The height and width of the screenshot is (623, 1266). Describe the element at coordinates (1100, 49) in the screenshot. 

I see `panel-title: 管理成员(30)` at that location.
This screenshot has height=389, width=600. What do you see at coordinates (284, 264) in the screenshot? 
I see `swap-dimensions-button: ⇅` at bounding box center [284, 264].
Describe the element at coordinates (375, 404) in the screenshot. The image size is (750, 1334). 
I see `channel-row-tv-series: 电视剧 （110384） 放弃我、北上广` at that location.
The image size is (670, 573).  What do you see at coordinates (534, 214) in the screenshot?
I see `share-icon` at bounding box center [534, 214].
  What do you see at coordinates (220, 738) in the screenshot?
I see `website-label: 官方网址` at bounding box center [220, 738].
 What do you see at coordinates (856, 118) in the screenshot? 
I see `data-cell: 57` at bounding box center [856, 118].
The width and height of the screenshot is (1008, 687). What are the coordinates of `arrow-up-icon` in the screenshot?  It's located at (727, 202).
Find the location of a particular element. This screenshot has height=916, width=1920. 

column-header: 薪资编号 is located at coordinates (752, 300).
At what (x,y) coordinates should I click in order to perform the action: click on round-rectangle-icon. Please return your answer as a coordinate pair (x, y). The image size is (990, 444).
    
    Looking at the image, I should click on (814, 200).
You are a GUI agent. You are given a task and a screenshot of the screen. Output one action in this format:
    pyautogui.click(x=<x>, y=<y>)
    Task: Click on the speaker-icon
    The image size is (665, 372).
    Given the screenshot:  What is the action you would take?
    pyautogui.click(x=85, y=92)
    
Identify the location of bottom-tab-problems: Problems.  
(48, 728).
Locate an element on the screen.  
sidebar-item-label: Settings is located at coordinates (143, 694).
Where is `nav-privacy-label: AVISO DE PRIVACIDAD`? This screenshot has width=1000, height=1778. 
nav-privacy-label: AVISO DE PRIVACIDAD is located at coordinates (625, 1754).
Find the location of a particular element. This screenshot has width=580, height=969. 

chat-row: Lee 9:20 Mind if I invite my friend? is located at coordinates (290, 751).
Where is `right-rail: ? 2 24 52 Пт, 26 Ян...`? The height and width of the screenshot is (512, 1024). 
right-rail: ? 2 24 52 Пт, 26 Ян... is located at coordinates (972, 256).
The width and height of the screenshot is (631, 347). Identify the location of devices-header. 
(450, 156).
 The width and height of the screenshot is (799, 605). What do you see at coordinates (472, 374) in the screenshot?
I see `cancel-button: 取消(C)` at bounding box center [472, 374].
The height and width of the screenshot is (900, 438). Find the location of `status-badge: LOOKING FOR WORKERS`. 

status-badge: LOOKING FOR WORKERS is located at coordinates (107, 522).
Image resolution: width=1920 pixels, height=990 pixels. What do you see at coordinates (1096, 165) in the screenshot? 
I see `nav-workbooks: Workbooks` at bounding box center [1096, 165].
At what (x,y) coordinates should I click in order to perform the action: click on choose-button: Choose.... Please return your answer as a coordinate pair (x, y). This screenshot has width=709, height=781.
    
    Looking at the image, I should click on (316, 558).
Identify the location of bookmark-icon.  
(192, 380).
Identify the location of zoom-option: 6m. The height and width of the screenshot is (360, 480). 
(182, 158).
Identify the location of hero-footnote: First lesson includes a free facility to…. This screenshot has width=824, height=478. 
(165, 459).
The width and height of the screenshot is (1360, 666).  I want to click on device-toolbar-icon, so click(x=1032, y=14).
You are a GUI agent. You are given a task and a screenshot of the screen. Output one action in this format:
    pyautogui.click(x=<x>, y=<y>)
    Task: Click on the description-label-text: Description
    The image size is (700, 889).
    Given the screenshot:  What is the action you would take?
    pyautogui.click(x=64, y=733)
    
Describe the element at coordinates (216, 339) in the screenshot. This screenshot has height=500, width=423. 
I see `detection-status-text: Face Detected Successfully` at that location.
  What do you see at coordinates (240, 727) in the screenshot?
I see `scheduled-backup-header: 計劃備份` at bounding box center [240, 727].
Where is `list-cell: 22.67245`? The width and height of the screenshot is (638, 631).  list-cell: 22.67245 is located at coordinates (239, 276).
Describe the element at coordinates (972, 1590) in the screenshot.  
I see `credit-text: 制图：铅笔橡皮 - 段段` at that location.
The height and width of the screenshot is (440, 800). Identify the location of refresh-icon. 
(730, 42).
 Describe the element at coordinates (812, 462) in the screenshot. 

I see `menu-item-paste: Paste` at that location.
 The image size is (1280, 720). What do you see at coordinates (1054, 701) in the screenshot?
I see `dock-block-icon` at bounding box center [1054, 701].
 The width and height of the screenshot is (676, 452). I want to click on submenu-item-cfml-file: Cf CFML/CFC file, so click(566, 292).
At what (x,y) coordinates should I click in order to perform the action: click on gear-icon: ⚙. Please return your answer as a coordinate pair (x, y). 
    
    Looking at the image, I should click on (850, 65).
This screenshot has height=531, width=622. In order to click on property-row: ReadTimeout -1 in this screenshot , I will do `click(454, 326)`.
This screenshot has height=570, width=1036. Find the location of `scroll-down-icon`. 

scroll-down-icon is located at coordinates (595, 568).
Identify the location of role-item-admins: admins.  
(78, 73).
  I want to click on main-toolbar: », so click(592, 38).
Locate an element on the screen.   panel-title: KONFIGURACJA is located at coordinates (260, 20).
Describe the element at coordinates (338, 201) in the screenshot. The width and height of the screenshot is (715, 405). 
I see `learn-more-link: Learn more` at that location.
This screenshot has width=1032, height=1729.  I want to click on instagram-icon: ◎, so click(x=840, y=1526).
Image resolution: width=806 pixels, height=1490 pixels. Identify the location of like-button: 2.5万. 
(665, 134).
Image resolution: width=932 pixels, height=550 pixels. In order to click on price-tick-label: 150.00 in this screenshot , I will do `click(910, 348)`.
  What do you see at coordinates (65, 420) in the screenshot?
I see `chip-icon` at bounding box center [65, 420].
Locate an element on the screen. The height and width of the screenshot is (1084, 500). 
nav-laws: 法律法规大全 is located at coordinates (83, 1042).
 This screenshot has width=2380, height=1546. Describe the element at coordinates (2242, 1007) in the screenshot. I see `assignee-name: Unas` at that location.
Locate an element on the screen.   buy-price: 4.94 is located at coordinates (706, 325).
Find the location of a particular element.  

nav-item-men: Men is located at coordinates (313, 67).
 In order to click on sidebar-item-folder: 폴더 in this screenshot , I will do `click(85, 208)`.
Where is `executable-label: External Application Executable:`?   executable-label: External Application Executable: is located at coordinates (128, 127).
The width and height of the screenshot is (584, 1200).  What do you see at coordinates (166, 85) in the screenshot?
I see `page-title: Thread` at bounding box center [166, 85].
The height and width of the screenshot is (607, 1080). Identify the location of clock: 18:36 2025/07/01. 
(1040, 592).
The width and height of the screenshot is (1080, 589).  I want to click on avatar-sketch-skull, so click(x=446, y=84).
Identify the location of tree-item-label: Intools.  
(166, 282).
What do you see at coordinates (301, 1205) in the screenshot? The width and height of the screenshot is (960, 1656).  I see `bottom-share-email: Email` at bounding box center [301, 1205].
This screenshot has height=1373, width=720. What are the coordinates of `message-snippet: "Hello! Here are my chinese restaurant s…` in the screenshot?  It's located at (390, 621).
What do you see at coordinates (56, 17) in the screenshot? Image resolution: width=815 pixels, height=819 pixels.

— WRITTEN TASK —
Please gather every line from the entries above that contains the string "sidebar", and copy each of those lines in full.

— TASK RESPONSE —
sidebar-item-label: Settings is located at coordinates (143, 694).
 In order to click on sidebar-item-folder: 폴더 in this screenshot , I will do `click(85, 208)`.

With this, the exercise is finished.